I numeri sono impietosi. Lo scorso anno le immatricolazioni in Europa, nonostante i provvedimenti adottati per sostenere il mercato in alcuni Paesi, sono calate del 24% a poco meno di 12 milioni di auto vendute. In Italia il crollo è arrivato a quota 27% e il mercato è tornato indietro ai valori del 1979, gli anni bui della crisi petrolifera e dell’inflazione galoppante. Con l’inizio della campagna vaccinale e la ripresa economica ci si aspettava un’impennata delle vendite, un ritorno alla quasi normalità. Ma non è accaduto perché le richieste ci sono, ma non ci sono le auto perché non ci sono i microprocessori capaci di gestire la caterva di elettronica presente sulle moderne vetture. Le consegne, di conseguenza, sono diventate un vero e proprio incubo, sia per gli automobilisti che per i concessionari.
Solo qualche esempio: per avere una Jeep Compass bisogna aspettare 15 settimane, per una Alfa Romeo Giulia 14, per una Audi A4 120 giorni, 210 per una Mercedes Classe A. Per alcuni modelli si arriva a dover attendere 13 mesi prima di poterli ritirare dai concessionari che stanno svuotando garage ed esposizioni per venire incontro ai clienti. Anche per questo le immatricolazioni nei primi otto mesi del 2021 sono ancora lontane da quelle del 2019. Nei primi otto mesi di quest’anno si è recuperato solo il 50% delle vendite perdute e, visto che la carenza di microprocessori non sembra destinata a terminare in breve tempo, la situazione potrebbe anche peggiorare.
Ma come si spiegano allora i bilanci solidissimi e gli utili che ancora mostrano agli azionisti la maggior parte delle case automobilistiche? Aiuti statali sotto le più svariate forme, interessi sulle vendite a rate con denaro acquisito a costo zero, taglio delle entrate dei fornitori che vanno sempre più spesso a gambe levate e aumento dei margini sulle auto tradizionali con motore termico, le uniche su cui guadagnano qualcosa. Ma non è una strategia, è una tattica per sopravvivere qualche anno in più magari sperando in qualche innovazione tecnologica che stimoli le vendite in maniera significativa.

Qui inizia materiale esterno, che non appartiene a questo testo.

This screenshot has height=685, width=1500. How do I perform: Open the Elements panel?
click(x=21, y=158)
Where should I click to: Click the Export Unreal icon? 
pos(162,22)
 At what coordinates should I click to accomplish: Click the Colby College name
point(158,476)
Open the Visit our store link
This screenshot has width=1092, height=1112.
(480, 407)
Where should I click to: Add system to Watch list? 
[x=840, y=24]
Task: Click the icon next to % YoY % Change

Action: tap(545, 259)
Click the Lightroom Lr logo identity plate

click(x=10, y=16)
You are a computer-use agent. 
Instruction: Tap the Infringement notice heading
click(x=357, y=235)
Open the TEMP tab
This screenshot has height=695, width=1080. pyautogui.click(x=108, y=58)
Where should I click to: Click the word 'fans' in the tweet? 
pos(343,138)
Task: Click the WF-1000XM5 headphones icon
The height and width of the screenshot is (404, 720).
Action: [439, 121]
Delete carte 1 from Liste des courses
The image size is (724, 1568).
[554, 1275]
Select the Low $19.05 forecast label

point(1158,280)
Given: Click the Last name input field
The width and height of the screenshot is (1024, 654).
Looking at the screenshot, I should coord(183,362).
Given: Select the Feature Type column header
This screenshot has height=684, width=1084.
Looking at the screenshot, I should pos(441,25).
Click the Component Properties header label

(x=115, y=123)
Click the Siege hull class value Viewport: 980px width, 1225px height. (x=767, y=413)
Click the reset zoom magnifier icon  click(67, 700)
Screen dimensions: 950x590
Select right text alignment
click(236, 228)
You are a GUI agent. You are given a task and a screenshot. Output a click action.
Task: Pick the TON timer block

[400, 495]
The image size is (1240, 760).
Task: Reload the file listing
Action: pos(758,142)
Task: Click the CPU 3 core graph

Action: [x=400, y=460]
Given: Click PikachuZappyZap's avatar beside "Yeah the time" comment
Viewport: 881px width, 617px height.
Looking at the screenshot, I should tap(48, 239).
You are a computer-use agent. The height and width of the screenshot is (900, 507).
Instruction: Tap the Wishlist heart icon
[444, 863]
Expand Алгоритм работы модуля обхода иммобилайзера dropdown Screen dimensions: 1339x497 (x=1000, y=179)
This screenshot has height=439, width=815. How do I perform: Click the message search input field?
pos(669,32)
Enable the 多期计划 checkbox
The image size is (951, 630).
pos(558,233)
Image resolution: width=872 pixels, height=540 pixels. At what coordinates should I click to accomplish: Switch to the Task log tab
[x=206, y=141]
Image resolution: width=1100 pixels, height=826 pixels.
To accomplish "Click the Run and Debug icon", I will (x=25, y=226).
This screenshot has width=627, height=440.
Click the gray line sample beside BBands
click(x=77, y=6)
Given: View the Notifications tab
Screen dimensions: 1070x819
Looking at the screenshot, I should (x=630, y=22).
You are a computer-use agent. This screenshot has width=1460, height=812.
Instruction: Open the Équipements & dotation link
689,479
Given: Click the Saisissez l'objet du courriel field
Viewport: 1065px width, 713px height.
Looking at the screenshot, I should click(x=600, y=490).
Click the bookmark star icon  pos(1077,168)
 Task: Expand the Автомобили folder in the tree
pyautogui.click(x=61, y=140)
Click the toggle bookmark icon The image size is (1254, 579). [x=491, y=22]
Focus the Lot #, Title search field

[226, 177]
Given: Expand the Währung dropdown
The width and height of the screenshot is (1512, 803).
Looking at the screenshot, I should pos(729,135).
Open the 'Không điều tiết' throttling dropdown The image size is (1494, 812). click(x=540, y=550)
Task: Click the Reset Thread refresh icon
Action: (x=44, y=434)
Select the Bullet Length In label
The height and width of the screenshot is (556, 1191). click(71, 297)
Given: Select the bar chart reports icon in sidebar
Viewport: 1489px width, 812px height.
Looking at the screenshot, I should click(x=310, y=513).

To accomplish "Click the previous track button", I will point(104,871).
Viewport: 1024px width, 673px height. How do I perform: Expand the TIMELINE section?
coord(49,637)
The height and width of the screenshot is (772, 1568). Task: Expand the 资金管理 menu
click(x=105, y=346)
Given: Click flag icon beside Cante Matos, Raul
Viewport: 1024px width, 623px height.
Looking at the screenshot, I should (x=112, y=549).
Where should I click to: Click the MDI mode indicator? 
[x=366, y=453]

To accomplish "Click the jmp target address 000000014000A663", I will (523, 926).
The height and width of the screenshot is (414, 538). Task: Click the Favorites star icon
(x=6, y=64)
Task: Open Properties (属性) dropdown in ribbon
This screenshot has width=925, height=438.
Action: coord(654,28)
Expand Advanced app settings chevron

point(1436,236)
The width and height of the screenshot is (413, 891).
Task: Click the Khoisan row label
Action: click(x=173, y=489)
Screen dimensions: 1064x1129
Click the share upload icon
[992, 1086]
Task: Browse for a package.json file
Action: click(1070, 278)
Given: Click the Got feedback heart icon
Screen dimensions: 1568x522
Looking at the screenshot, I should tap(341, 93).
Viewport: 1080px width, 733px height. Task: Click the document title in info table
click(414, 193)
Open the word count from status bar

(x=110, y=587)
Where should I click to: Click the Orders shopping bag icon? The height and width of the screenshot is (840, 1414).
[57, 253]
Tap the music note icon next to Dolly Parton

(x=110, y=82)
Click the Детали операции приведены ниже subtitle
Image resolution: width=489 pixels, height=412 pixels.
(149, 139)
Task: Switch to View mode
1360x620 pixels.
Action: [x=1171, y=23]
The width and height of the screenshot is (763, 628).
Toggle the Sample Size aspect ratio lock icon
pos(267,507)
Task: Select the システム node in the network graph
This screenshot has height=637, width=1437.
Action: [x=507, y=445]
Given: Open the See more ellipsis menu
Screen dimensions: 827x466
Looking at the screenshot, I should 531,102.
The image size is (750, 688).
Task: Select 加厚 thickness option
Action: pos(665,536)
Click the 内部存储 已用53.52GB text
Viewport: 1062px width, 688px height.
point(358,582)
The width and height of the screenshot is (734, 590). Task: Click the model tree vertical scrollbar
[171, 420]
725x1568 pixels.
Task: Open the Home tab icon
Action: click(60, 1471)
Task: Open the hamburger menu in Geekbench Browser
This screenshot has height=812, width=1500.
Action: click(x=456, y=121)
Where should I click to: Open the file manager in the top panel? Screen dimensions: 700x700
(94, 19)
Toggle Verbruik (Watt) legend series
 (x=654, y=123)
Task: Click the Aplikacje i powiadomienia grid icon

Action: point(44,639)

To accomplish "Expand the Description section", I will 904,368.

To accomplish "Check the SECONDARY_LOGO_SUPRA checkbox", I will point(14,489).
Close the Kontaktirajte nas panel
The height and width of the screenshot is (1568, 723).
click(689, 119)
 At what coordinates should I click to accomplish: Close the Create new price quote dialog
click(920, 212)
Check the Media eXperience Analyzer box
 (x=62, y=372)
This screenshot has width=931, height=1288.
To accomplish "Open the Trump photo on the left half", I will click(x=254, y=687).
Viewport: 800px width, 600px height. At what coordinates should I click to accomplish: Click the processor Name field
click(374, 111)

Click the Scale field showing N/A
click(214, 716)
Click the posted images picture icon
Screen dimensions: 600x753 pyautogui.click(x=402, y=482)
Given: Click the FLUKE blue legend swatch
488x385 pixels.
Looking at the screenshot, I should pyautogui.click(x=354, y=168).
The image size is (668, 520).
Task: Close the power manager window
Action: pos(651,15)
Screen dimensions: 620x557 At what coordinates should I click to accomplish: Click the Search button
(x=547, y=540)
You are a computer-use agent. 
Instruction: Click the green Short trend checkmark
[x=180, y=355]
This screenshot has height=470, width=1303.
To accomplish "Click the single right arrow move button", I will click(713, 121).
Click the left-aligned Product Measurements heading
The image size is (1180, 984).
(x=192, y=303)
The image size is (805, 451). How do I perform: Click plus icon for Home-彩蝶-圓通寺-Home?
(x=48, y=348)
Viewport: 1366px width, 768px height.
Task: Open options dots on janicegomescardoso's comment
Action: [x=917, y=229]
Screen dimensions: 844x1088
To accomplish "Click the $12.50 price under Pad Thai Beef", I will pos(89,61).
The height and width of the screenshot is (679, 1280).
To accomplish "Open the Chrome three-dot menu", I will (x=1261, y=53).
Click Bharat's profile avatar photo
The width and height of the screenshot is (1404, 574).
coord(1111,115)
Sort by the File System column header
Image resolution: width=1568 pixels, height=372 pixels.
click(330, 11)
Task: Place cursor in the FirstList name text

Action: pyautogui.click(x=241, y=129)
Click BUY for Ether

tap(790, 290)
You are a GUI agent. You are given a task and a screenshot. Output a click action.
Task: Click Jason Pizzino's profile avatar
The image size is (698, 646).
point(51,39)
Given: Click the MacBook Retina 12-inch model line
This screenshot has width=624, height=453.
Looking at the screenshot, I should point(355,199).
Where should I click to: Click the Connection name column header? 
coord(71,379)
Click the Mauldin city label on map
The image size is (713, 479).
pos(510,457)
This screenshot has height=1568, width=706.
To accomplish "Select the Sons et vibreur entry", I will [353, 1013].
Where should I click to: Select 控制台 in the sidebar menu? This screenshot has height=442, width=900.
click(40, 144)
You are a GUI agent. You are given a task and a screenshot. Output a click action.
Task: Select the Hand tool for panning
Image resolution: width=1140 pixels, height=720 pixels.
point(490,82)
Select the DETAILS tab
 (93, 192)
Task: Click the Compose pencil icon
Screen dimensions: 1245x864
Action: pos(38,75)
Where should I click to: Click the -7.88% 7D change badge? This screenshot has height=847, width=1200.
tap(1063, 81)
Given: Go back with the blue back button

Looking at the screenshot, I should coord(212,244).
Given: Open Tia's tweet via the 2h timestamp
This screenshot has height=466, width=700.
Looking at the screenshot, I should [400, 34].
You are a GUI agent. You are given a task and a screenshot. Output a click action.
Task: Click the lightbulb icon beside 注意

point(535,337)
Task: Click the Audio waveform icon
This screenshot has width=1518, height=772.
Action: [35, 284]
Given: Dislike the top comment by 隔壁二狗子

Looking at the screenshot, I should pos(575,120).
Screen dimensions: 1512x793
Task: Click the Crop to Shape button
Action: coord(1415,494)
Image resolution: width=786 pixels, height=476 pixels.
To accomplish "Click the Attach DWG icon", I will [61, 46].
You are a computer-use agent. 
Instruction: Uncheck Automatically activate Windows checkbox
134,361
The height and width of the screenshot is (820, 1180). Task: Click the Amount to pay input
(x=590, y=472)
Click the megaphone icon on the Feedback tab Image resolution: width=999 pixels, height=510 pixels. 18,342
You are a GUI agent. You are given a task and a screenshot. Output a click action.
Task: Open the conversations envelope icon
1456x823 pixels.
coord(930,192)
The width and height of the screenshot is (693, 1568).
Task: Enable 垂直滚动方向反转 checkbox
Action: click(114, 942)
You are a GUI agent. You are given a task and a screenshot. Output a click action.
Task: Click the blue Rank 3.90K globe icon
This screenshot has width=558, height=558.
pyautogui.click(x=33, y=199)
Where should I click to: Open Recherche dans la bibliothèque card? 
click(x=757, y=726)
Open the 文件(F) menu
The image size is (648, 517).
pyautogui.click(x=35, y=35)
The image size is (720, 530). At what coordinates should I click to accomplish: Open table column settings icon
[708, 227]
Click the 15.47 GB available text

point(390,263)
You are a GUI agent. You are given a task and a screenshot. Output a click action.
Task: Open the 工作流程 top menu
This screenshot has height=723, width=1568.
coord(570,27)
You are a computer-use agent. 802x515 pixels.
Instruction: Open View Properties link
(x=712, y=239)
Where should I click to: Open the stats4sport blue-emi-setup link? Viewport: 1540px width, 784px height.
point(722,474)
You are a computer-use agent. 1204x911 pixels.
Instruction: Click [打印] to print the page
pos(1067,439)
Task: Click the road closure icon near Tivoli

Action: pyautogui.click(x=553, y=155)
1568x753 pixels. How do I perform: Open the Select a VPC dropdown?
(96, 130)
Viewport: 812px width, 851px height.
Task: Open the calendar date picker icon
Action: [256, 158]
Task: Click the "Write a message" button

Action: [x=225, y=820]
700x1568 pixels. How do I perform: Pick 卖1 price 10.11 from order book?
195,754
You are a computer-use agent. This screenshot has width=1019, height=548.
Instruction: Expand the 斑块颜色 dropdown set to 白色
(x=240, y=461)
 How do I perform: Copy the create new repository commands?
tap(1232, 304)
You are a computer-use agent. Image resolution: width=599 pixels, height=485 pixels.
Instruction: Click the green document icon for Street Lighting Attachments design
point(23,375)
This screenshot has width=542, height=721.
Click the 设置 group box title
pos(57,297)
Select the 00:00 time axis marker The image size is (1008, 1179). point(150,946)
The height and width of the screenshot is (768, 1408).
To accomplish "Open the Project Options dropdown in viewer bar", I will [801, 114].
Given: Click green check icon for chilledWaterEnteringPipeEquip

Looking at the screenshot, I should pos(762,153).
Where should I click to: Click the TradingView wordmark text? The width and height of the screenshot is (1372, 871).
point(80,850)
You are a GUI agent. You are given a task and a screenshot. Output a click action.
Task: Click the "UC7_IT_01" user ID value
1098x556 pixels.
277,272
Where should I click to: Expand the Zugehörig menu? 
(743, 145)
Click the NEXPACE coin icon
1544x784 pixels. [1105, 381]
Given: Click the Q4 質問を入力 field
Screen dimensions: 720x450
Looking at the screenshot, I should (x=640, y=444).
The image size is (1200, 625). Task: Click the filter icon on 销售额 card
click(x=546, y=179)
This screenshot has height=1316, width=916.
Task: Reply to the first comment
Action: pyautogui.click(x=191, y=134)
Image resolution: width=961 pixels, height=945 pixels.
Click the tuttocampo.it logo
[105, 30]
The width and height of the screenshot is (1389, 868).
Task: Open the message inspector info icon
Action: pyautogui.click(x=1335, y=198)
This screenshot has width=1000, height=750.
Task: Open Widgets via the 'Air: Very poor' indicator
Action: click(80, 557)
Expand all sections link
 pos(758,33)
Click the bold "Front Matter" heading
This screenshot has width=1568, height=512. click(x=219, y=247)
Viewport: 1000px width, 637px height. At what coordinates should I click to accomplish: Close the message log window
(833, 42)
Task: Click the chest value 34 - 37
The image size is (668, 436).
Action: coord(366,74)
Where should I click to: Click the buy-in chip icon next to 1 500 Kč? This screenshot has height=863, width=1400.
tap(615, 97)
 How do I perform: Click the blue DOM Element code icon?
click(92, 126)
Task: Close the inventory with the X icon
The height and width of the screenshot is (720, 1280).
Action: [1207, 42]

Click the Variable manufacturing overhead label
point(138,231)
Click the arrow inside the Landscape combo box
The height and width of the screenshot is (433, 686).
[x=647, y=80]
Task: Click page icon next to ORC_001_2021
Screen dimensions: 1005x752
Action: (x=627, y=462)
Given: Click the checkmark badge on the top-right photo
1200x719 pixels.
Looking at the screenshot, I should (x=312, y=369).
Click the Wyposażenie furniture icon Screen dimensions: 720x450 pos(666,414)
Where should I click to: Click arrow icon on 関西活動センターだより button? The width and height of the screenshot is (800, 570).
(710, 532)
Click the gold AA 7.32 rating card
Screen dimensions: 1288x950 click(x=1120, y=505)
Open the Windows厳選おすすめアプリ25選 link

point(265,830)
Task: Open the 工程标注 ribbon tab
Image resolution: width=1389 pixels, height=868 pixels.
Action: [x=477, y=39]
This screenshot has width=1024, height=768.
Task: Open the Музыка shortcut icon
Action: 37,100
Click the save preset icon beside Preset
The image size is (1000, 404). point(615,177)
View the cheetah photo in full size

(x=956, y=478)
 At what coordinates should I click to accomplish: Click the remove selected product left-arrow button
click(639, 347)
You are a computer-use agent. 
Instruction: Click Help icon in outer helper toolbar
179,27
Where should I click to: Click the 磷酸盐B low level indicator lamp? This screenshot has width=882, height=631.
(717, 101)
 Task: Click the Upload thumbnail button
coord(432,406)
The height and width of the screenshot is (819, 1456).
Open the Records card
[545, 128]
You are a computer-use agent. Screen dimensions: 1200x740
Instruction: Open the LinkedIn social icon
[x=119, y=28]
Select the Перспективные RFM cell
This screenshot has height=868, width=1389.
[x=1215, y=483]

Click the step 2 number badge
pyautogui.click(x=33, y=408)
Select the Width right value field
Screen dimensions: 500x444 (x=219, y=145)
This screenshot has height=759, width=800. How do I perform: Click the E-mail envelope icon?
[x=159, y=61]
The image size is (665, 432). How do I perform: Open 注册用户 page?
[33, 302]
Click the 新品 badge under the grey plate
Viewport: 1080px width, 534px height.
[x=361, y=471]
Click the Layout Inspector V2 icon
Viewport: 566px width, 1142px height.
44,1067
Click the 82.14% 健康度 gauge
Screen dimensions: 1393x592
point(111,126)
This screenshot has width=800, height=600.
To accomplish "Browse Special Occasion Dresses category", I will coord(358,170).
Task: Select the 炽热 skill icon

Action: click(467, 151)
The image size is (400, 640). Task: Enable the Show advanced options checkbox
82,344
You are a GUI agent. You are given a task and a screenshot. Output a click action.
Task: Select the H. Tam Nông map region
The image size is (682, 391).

La speranza è che arrivino batterie che costino meno, si ricarichino più velocemente e abbiano una maggiore autonomia. In attesa di trovare il Santo Graal della guida elettrica, quella autonoma ha, però, segnato un punto di non ritorno. In Francia hanno avviato un processo legislativo che porterà nei prossimi anni a ritenere il costruttore del veicolo responsabile dei danni provocati da un’auto che si guida da sola. Dal punto di vista logico non fa una piega, da quello pratico è l’ennesimo macigno sulla strada dell’industria automobilistica. I processi di riconoscimento sono talmente complessi da richiedere l’analisi di una mole enorme, quasi infinita, di dati e l’errore o il bug nell’esecuzione di un programma, ormai lo sappiamo tutti, è sempre dietro l’angolo.
Alcune ricerche dicono che la guida autonoma potrebbe ridurre sostanzialmente gli incidenti, diciamo il 90%, ma questo vuol dire che non ne evita il 10%. Quindi le case automobilistiche dovrebbero pagare i danni per un decimo degli incidenti che avvengono ogni anno nel mondo. Non ce la potranno mai fare, ma forse è un problema che non faranno neanche in tempo a porsi.